Have you ever heard of something like this?

[Andrew: changed title so it makes more sense in Sun Certification Results forum]
[ January 10, 2005: Message edited by: Andrew Monkhouse ]
19 years ago
Does the instuction specify the value of the cookie? What do you compare it with?
It does not even say that it is a constant. It can be some generated number that satisfies a secret algorithm. I would just read the cookie and do nothing about it, and leave a comment in the code for maintenance purposes.
On reading the data file, any unexpected data should cause the server program to stop and back out.
I also suspect the 44/80 on locking is due to unhandled orphan lock.

These are the scenarios I can think of, and should be handled:
If a user locks a record and then it crashes, can the server detect it and undo the lock, allowing other user to lock that record? The same user may restart the client and try to lock the same record. Can the server handle it?
Further, if a user locks a record and the server crashes, can the server, on re-start, forget about the previous lock on the record?
I do not quite agree. If you read carefully, the requirement is under Network Approaches. 'In either case...' refers to the RMI and serialized objects over socket approaches.

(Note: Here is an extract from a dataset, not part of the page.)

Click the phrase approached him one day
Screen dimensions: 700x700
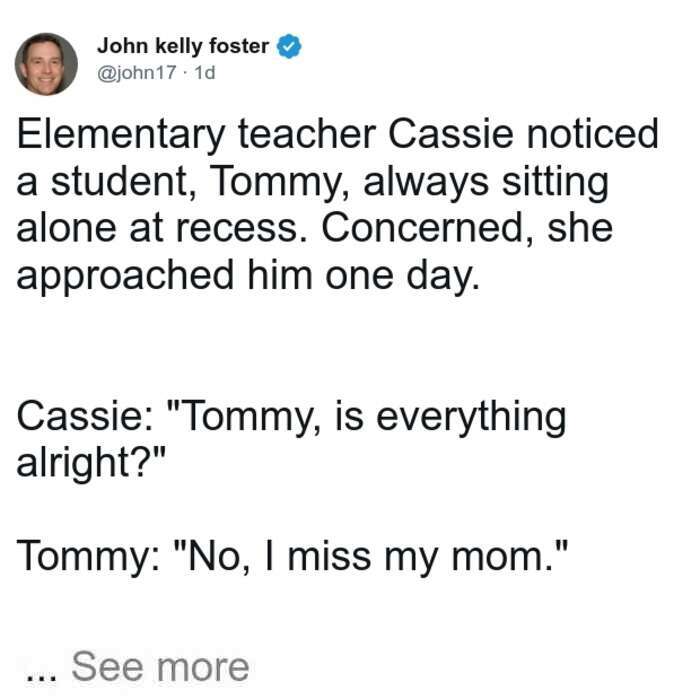point(248,276)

'must allow the user to specify the location of the database, ' means that the client program should be able to specify the location of the server program, i.e. the computer that the server program is running.
In practice, the server must be running before the client starts. When the client starts, you need to tell it where to connect to. The requirement is to prevent hardcoding the server machine.
Also, it is not practical for the client program to specify the location of the database file on the server machine. If you allow the client to specify where to get the database file, different clients may be reading from different files, and that is bad.